Primary-Frequency-Tuning and Secondary-Impedance-Matching IPT Converter With Programmable Constant Power Output and Optimal Efficiency Tracking Against Variation of Coupling Coefficient

• Published in: IEEE transactions on power electronics Vol. 39; no. 4; pp. 4895 - 4909
• Main Authors: Zou, Bowei, Huang, Zhicong
• Format: Journal Article
• Language: English
• Published: New York IEEE 01.04.2024; The Institute of Electrical and Electronics Engineers, Inc. (IEEE)

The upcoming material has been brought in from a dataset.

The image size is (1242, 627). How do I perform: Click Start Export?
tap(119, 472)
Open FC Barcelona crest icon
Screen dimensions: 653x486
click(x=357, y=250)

• Subjects: Batteries; Coefficient of variation; Constant power (CP); control loops; Coupling coefficients; Couplings; DC-DC power converters; dynamic; Efficiency; Impedance; Impedance matching; inductive power transfer (IPT); Load resistance; optimal efficiency; Power generation; Power management; Power sources; Power transfer; Rectifiers; Switches; Switching; Tracking
• ISSN: 0885-8993; 1941-0107
• DOI: 10.1109/TPEL.2024.3353771

For inductive power transfer (IPT) systems, load conditions and coupling coefficient are subject to change, and affect system power and efficiency. Aiming at addressing this issue, this article proposes a two-loop control scheme based on a single-stage power-source IPT converter. The proposed IPT converter utilizes a series compensation structure on the primary side and employs a switched-controlled capacitor (SCC) in series with a semiactive rectifier (SAR) on the secondary side. The secondary SCC and the SAR cooperate via an inner control loop to emulate a null secondary impedance and an optimal load resistance, whereas the operating frequency is responsible for the output power regulation via an outer control loop. The operating principle enables programmable constant power (CP) output and optimal efficiency tracking against variations of coupling coefficient and load condition, and all power switches are designed to facilitate soft-switching to reduce switching losses. Moreover, compared with conventional IPT systems that have a constant current or constant voltage output characteristic, programmable CP output characteristics can maximize the output power capability of this IPT converter, which is suitable for battery or supercapacitor charging applications. Finally, simulations and experiments validate the proposed model and method for correctness and feasibility.